In this work we presented to core of our analysis of occurrence

typing, extended it to record types and a proposed a couple of novel

applications of the theory, namely the inference of

intersection types for functions and a static analysis to reduce the number of

casts inserted when compiling gradually-typed programs.

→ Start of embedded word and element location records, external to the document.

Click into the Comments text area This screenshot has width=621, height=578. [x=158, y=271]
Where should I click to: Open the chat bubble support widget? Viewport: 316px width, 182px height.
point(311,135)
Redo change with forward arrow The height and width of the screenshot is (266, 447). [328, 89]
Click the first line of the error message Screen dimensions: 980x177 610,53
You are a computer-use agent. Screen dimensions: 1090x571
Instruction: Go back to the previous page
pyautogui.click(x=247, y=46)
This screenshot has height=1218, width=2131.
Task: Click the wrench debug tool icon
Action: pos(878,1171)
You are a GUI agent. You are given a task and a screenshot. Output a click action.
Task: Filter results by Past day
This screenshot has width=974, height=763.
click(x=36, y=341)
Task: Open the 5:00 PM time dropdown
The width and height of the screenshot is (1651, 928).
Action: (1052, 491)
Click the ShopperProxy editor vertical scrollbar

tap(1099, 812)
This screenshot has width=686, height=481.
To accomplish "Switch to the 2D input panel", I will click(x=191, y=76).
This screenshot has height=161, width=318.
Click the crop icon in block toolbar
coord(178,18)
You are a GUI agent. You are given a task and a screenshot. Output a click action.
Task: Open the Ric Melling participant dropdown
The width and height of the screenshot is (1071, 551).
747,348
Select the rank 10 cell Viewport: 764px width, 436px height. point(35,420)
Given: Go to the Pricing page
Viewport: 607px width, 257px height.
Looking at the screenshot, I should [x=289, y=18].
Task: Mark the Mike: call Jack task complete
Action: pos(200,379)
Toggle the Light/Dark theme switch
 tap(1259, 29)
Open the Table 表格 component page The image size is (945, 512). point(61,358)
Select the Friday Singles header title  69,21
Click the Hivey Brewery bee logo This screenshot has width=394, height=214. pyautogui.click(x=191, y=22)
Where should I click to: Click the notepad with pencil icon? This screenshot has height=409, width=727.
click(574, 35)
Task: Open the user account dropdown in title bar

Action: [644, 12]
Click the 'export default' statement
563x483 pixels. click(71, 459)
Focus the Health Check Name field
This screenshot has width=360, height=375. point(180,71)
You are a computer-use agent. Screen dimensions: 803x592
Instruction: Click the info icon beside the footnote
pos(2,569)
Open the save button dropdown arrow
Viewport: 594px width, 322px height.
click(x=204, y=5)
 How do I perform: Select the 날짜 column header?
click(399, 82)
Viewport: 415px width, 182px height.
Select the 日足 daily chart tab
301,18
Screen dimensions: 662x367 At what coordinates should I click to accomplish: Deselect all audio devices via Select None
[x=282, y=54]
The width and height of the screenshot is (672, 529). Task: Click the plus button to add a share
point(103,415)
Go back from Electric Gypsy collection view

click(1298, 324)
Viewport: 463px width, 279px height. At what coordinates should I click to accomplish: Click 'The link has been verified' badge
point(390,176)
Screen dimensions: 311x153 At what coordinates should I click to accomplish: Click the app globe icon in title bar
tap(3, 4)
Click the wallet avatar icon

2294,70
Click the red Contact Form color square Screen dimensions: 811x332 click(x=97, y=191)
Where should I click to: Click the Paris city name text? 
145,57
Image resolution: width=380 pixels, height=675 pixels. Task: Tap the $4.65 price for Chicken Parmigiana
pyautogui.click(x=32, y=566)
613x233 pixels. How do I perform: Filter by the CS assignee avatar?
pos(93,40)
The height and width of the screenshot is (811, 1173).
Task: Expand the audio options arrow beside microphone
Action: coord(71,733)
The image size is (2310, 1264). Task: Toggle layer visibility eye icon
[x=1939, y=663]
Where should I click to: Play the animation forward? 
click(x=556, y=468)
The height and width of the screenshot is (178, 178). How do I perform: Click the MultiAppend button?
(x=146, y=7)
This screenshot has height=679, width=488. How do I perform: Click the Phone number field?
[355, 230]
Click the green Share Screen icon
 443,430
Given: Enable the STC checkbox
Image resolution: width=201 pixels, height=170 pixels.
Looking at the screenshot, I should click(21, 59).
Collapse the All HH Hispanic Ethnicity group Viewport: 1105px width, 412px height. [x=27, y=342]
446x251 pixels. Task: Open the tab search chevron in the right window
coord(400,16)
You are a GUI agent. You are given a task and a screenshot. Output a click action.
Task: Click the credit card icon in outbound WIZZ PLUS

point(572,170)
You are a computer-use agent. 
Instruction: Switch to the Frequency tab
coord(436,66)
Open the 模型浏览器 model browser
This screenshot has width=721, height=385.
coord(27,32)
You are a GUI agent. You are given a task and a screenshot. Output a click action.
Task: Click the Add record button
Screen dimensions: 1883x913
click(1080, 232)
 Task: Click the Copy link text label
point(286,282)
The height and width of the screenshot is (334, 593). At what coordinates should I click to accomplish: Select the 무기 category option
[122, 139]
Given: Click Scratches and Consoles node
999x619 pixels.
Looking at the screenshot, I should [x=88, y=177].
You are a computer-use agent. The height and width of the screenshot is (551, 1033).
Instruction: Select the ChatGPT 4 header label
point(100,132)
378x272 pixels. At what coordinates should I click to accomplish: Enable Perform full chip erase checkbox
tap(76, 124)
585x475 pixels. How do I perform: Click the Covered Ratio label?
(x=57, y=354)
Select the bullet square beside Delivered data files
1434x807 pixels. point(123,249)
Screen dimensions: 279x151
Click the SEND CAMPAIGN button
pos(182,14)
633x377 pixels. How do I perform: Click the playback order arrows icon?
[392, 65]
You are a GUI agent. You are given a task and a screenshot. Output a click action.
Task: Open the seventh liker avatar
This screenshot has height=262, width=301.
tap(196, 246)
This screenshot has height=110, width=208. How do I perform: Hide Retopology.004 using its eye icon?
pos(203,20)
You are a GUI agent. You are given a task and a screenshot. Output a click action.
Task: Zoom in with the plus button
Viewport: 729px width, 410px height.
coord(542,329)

There is still a lot of work to do to fill the gap with real-word

programming languages. Some of it should be quite routine such as the

encoding of specific language constructions (e.g., \code{isInt},

\code{typeof},...), the handling of more complex

kinds of checks (e.g., generic Boolean expression, multi-case

type-checks) and even encompass sophisticated type matching as the one

performed by the language CDuce. Some other will require more

work. For example, our analysis cannot handle flow of information. In

particular, the result of a type test can flow only to the branches

but not outside the test. As a consequence the current system cannot

type a let binding such as

\begin{alltt}\color{darkblue}

let x = (y\(\in\)Int)?`yes:`no in (x\(\in\)`yes)?y+1:not(y)

\end{alltt}

which is clearly safe when $y:\Int\vee\Bool$. Nor can this example be solved by partial evaluation since we do not handle nesting of tests in the condition\code{( ((y\(\in\)Int)?`yes:`no)\(\in\)`yes )? y+1 : not(y)},

and both are issues that system by~\citet{THF10} can handle. We think that it is possible

to reuse some of their ideas to perform a information flow analysis on the top of

our system to remove these limitations.

%

Information flow analysis would also be useful to improve

inference of intersection types presented in

Section~\ref{sec:refining}: there we said that type cases in the body of a

function are the tipping points that may change the type of the result

of the function; but they are not the only ones, the other being the

applications of overloaded functions. Therefore we plan to

detect the overloaded functions the parameter of an outer function

flows to, so as to use the partition of their domains to perform a

finer grained analysis of the outer function's type.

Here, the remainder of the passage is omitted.